US President Barack Obama yesterday repeated a proposal that would increase the amount of US tax paid by some Bermuda reinsurers.

The plan to “disallow the deduction for excess non-taxed reinsurance premiums paid to affiliates” appears as a revenue-raising measure in the President’s Fiscal Year 2013 Budget plan.

Similar proposals have appeared in Mr Obama’s budget plan in each of the last two years. This year’s proposal seeks to raise $111 million in 2013 and around $2.45 billion over a ten-year period.

The idea resembles the Neal Bill, which aim to raise about $2 billion a year.

The measure would not single out Bermuda, as it would apply to all non-US insurance groups. If the plan becomes law, Bermuda groups with US affiliates who cede back some of the US insurance premiums to the parent company in the form of reinsurance contracts can expect to pay more tax.

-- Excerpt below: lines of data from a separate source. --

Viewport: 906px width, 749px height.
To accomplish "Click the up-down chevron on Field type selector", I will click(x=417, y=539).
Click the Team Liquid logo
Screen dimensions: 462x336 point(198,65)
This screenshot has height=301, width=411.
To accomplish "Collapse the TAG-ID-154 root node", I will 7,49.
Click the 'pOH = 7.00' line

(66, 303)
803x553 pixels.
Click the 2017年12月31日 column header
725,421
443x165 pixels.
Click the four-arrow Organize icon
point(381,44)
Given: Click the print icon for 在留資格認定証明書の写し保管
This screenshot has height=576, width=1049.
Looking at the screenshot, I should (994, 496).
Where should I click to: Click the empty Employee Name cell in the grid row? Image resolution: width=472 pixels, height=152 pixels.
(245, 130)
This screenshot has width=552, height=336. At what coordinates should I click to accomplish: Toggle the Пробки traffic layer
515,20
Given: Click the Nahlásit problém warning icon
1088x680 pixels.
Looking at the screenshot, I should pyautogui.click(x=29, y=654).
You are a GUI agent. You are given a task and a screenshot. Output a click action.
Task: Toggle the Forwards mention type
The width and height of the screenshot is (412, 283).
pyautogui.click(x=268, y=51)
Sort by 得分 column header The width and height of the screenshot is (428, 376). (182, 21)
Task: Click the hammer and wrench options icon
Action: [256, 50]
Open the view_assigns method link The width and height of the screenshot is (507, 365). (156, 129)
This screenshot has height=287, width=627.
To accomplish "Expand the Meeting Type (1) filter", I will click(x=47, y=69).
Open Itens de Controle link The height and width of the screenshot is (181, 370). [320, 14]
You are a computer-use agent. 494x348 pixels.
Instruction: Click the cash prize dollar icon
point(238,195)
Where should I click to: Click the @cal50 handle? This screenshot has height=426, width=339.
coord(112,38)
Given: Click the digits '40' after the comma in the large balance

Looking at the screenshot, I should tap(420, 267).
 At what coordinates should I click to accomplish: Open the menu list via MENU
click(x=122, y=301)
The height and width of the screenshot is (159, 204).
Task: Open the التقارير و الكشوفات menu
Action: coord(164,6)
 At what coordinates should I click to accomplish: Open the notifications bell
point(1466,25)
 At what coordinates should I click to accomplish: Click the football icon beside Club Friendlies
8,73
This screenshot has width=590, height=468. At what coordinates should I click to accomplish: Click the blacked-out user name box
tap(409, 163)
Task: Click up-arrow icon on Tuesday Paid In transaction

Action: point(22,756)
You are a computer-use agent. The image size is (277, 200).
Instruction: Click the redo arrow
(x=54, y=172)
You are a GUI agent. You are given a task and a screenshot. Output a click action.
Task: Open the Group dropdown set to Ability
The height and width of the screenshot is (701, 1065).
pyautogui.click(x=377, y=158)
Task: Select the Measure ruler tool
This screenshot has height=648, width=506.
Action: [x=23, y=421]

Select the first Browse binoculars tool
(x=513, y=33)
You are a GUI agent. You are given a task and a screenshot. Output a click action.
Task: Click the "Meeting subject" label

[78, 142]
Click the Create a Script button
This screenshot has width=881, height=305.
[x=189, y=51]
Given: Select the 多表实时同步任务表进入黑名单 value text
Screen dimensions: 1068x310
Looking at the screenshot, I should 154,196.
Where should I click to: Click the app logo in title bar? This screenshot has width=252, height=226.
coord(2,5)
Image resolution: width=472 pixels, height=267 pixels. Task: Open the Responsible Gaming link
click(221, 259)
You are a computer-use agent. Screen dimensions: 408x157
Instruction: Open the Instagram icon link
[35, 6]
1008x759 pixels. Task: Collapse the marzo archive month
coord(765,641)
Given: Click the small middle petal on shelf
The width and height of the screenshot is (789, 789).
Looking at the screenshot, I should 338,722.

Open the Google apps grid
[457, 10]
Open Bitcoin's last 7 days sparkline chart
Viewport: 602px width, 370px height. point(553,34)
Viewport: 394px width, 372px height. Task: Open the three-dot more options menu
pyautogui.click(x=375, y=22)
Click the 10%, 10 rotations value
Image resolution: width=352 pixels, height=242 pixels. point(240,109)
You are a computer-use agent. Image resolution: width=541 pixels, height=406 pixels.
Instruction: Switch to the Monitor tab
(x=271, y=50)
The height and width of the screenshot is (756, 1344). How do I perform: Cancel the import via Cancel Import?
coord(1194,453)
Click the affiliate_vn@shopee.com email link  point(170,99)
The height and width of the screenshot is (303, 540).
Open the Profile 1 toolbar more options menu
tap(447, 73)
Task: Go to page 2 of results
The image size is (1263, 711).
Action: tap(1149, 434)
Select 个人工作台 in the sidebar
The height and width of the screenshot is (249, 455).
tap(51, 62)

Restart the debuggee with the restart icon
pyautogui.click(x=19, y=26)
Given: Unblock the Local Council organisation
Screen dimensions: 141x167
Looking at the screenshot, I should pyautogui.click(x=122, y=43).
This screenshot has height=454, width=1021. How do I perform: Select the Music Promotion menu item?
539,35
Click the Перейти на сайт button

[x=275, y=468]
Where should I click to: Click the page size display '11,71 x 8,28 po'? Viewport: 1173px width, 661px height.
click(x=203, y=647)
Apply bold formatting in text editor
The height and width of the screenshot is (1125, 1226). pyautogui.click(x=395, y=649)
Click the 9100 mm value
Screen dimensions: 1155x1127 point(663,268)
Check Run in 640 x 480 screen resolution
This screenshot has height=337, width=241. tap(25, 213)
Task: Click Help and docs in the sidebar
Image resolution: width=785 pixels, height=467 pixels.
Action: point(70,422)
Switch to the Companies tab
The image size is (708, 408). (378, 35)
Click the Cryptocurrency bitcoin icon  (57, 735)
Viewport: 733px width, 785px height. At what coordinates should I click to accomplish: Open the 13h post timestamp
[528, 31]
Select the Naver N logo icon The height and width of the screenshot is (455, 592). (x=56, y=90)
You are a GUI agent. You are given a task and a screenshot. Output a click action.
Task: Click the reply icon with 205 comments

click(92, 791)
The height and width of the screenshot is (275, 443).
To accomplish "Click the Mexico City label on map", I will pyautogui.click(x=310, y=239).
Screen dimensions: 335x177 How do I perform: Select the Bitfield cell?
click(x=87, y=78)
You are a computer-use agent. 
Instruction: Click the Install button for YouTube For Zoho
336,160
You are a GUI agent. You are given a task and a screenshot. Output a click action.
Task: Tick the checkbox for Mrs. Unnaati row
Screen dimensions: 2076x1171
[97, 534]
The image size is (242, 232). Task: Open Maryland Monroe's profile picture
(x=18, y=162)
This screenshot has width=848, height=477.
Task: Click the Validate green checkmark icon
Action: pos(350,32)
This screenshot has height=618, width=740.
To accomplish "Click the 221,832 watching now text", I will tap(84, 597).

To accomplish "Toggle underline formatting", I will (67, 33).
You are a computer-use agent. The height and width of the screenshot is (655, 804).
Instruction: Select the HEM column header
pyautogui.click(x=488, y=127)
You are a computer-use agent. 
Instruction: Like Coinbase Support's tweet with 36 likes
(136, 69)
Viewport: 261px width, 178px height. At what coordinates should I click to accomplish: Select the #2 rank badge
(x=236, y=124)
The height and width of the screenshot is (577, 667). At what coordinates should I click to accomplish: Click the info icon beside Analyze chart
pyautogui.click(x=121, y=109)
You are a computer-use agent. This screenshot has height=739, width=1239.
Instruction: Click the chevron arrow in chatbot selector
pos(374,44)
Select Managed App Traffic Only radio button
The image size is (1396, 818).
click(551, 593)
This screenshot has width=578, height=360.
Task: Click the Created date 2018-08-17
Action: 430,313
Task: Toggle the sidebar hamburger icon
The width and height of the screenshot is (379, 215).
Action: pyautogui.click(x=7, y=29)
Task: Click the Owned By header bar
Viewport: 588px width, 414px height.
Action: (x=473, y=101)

Ace, XL Group and Arch Capital Group are among the Bermuda market players who would be most significantly impacted should the measure become law, according to analysts.

Mr Obama’s move was yesterday strongly opposed by the Coalition for Competitive Insurance Rates (CCIR), one of whose members is the Association of Bermuda Insurers and Reinsurers (ABIR). The group argued that the proposal was very ill-timed, coming after a string of catastrophes generated total insured losses of more than $105 billion.

“2011 should serve as a wake-up call to those who wish to impose limits on global risk distribution via reinsurance,” said Dan Kugler, board liaison to the Risk and Insurance Management Society (RIMS) External Affairs Committee.

“The President’s proposal ignores the facts: instituting this tax would significantly reduce America’s ability to manage volatile, catastrophic insurance risk, and would further burden American homeowners, large and small businesses and public sector organisations during these challenging economic times.”

The CCIR pointed out that domestic private insurance and reinsurance markets depend on international reinsurance markets to manage the enormous US property catastrophe risk and to add to local capacity to meet consumer needs.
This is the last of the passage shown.